> GIVEN EXERCISE A
In the thread on the Heisenberg uncertainty principle, the answer calls the principle a formal property of what?
> GIVEN EXERCISE B
Turn the entries from the line containing "Switch to the Overview tab" through the end of the entries into a Markdown table with the columns No. and Line, one row per line. Skip blank lines and leave the pictures out.

> ARTICLE

==============================

Heisenberg uncertainty principle, what is it?

Heisenberg uncertainty principle (HUP), what is it? Before this gets marked as a duplicate, i've went through most of the posts here already, many of them multiple times. I've went through countless resources (youtube, wikipedia, etc.) and for years it seems i've have been trying to get a definitive answer on what the HUP is.

I swear i've seen 5 or so different definitions all from sources that act like they know what's going on. Some will say description X is a misconception while others say it's description Y and so on, nobody seems to be in agreement. Anyway, before someone posts the uncertainty in momentum is inversely proportional to the uncertainty in position equation, i know what that it means mathematically. What i don't understand is why and how that translates to the real world and QM and waves. I was hoping i could get an answer here that might shed some light on what the other answers and videos i've seen have not been able to.

The Heisenberg Uncertainty Principle is a formal property of the Fourier transform. For a function satisfying $\int|f|^2=1$, it is a straightforward exercise (using integration by parts and Cauchy-Schwartz) that $$C\le \int |x f|^2dx \int |\xi \hat{f}|^2 d\xi^2$$ for $C$ a constant (in fact $C=1/4\pi$ if I did this right).

==============================

Rows of pointing data:
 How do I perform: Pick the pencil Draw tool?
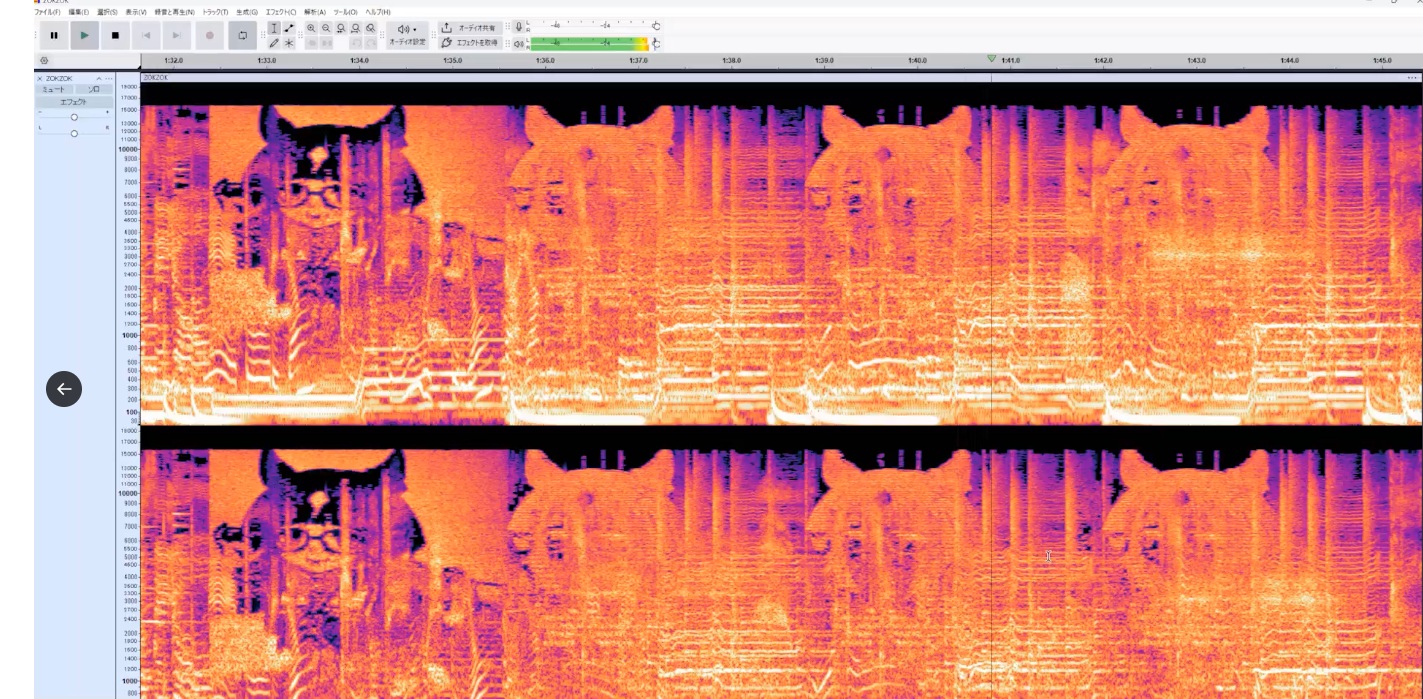coord(274,43)
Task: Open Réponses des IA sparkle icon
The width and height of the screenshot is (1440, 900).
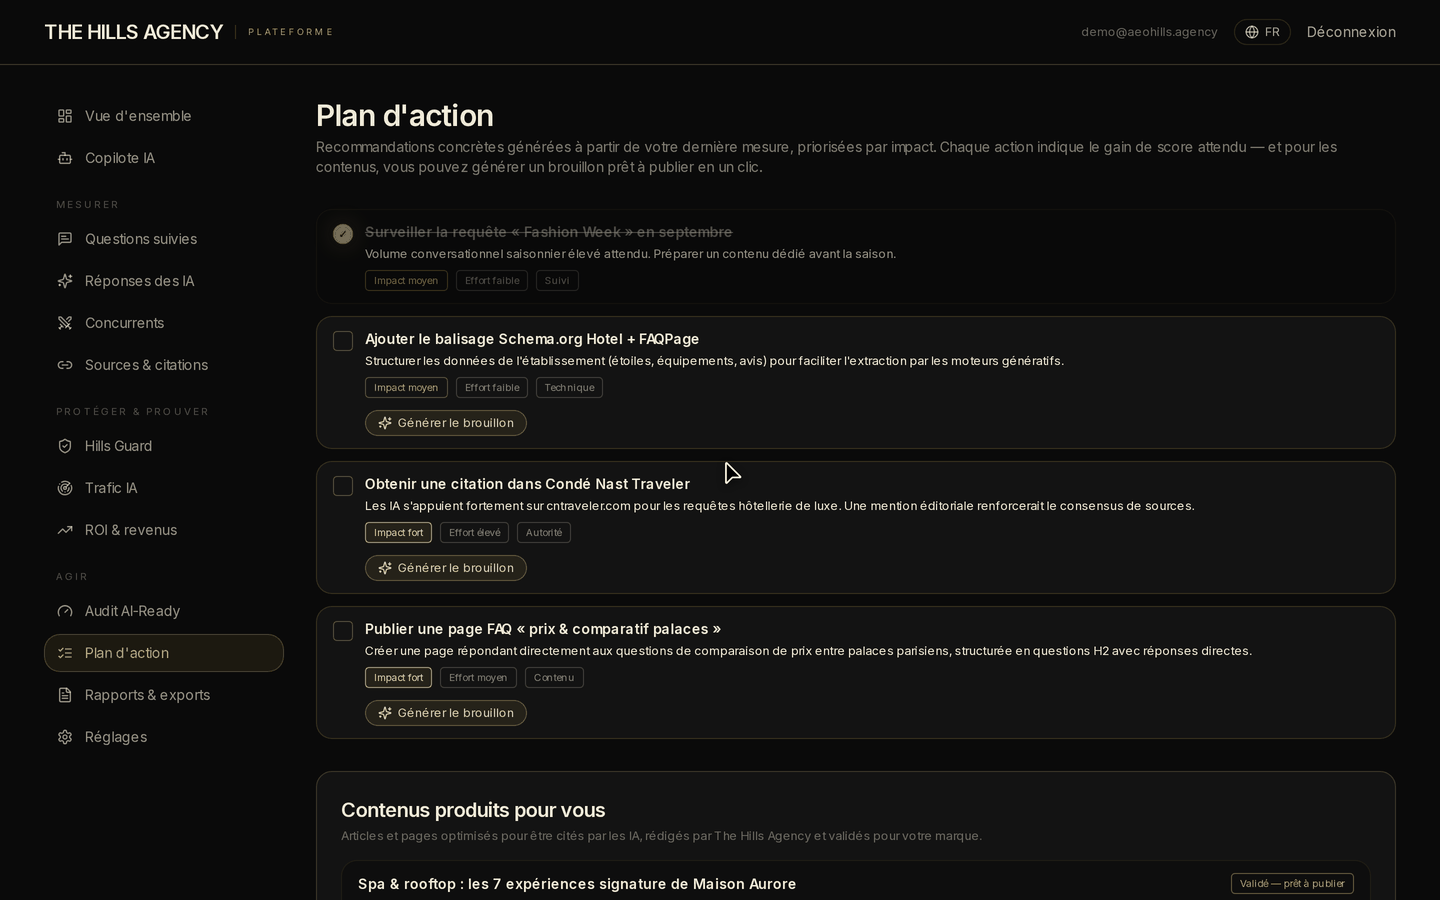Action: click(x=65, y=281)
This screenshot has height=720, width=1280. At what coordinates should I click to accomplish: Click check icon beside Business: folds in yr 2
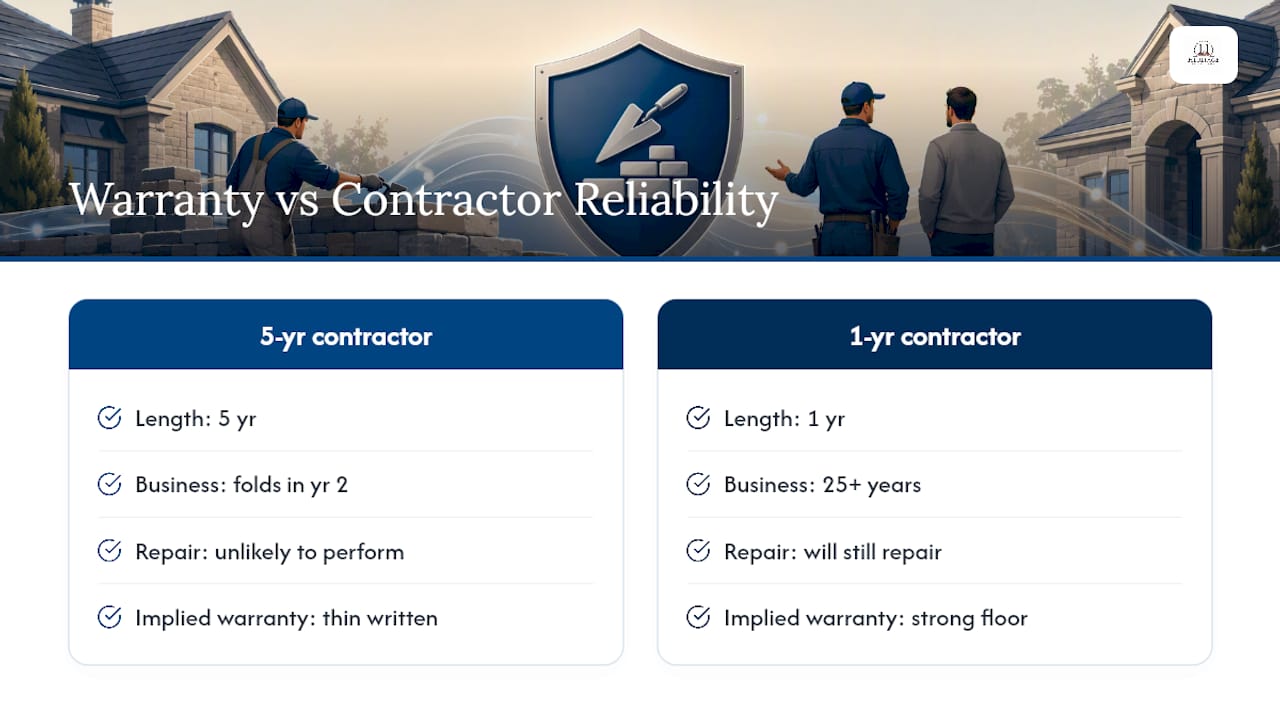coord(109,484)
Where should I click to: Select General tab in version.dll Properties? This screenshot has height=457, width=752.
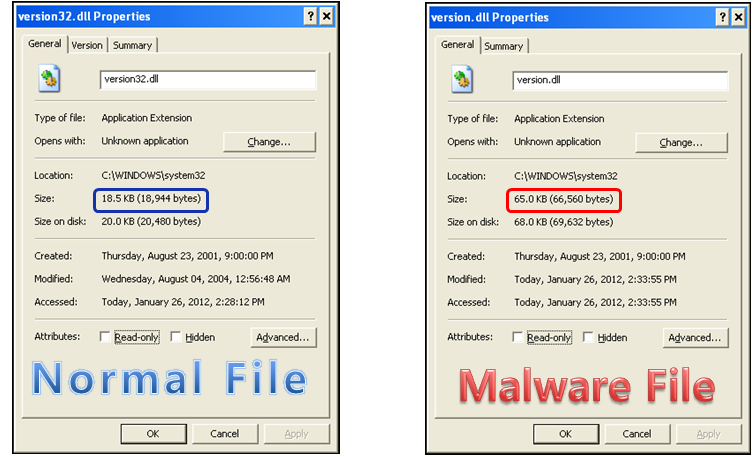(x=457, y=44)
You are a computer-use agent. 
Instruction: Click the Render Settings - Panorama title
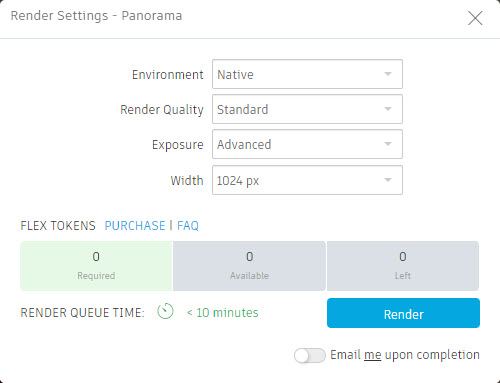96,16
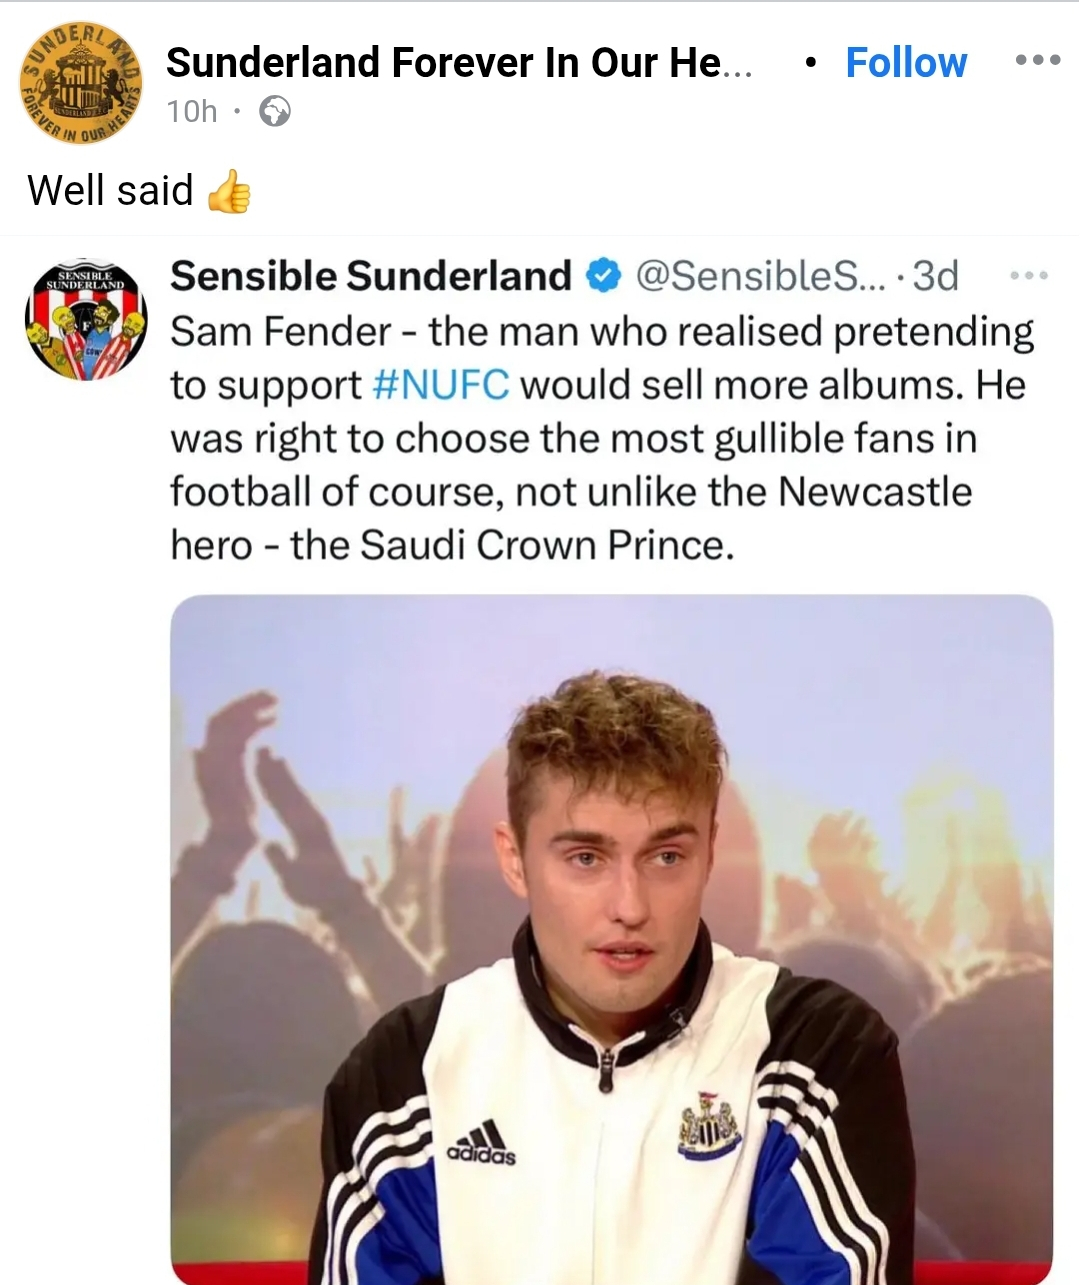
Task: Click the 10h post timestamp
Action: tap(192, 111)
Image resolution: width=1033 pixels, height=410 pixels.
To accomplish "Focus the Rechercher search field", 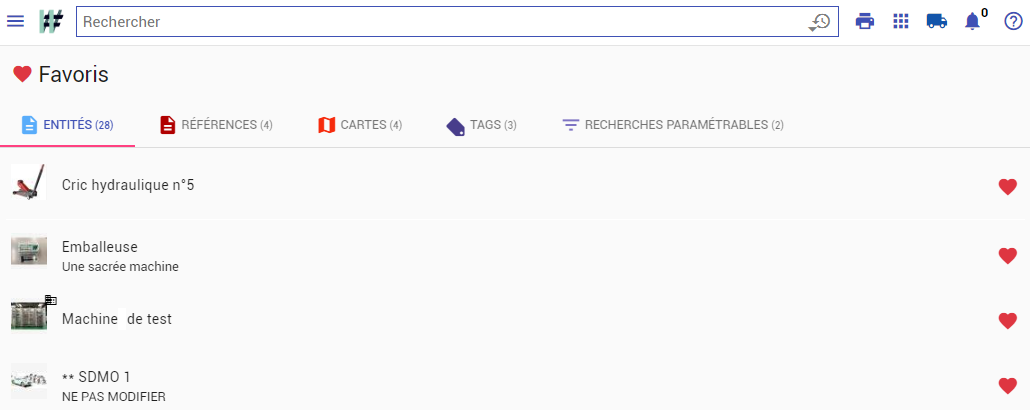I will pos(441,22).
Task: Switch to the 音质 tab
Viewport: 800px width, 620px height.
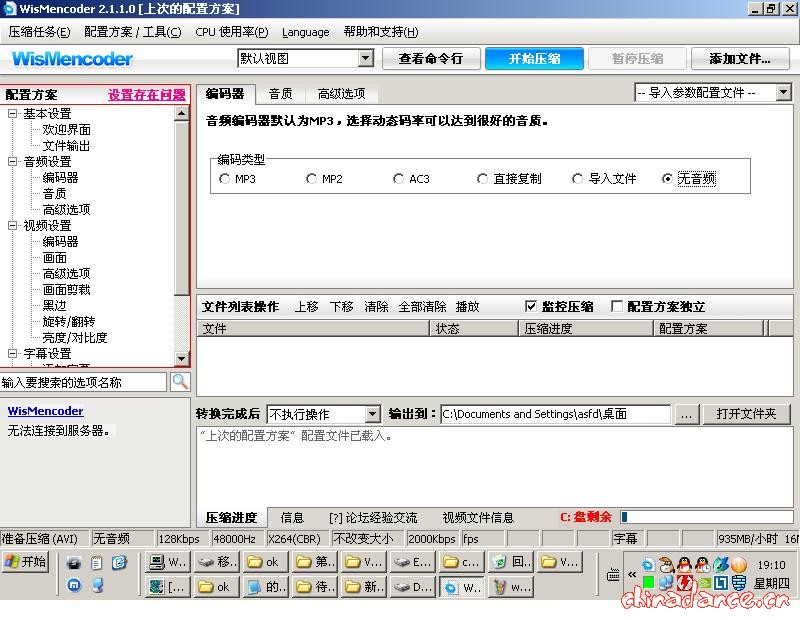Action: click(x=281, y=92)
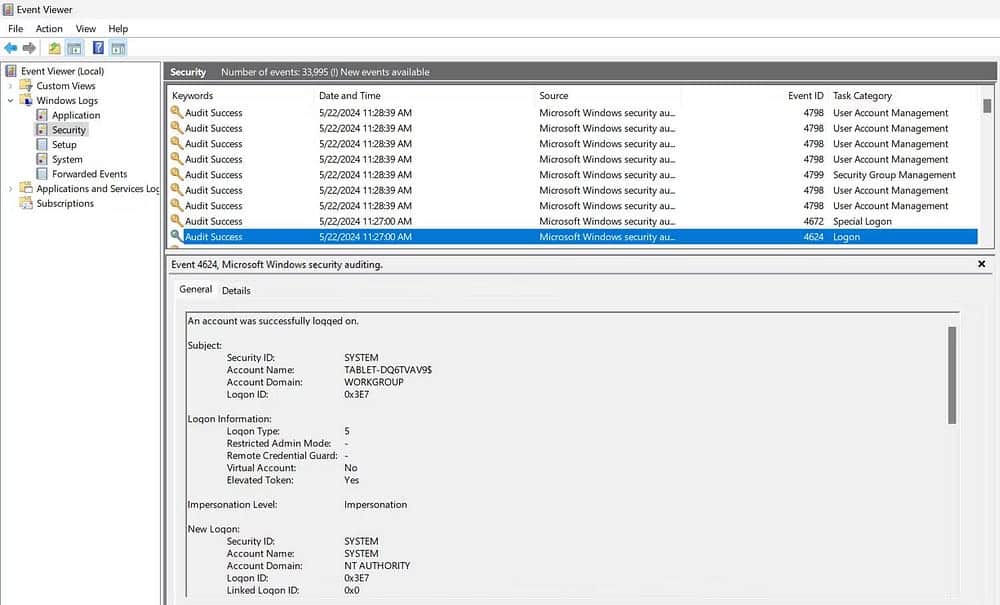Sort events by the Event ID column header
Viewport: 1000px width, 605px height.
tap(805, 96)
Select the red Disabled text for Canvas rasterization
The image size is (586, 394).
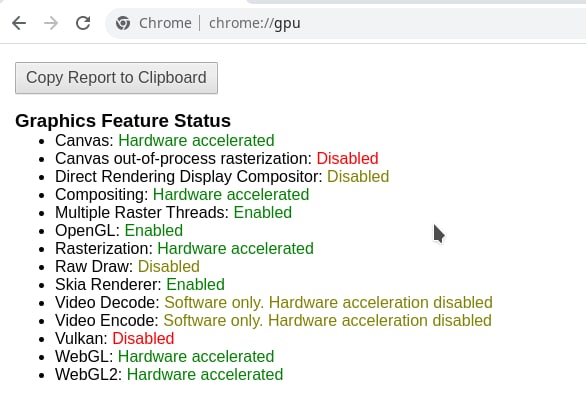tap(348, 158)
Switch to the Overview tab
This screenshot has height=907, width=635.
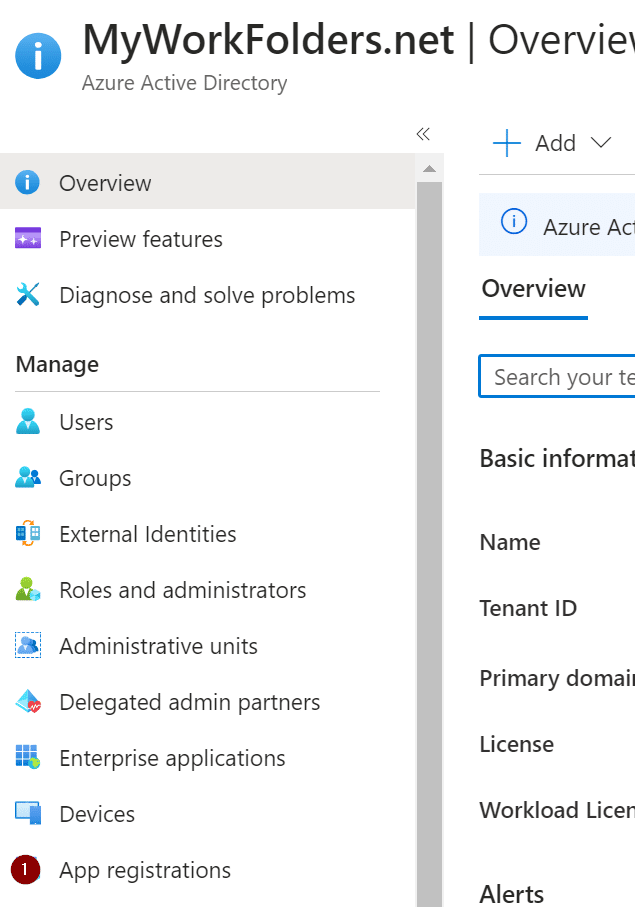point(533,288)
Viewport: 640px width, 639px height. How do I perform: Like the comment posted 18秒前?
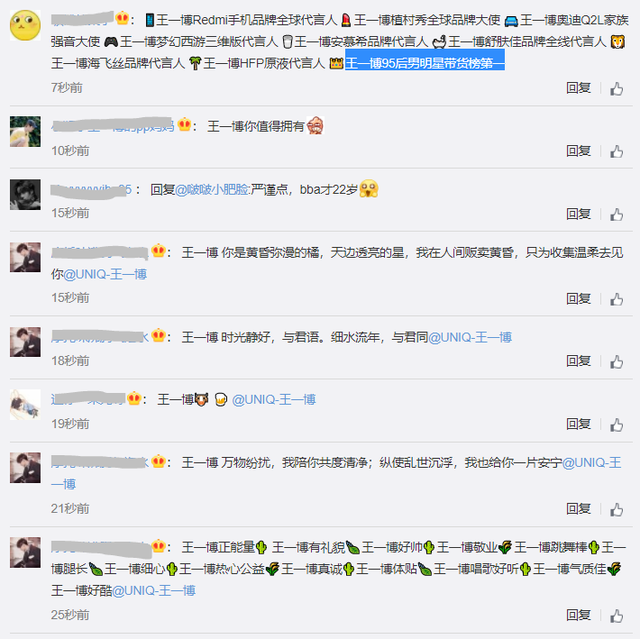(616, 362)
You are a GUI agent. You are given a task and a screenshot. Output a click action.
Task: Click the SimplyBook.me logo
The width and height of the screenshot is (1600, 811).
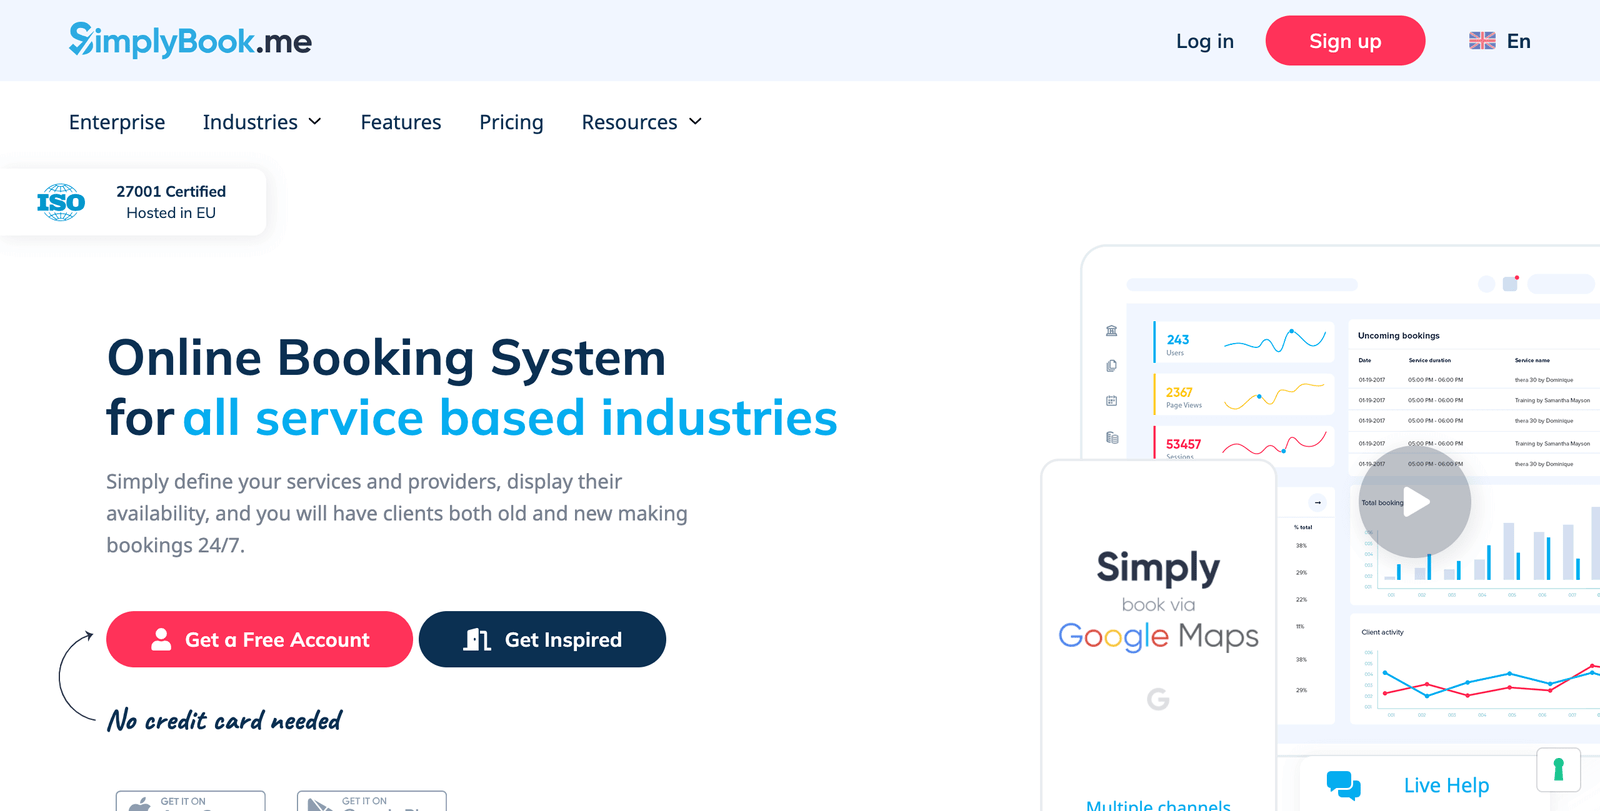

==============================

> PROBLEM SOLUTION A
The Fourier transform.

> PROBLEM SOLUTION B
| No. | Line |
|---|---|
| 1 | Switch to the Overview tab |
| 2 | This screenshot has height=907, width=635. |
| 3 | point(533,288) |
| 4 | Viewport: 640px width, 639px height. How do I perform: Like the comment posted 18秒前? |
| 5 | (616, 362) |
| 6 | You are a GUI agent. You are given a task and a screenshot. Output a click action. |
| 7 | Task: Click the SimplyBook.me logo |
| 8 | The width and height of the screenshot is (1600, 811). |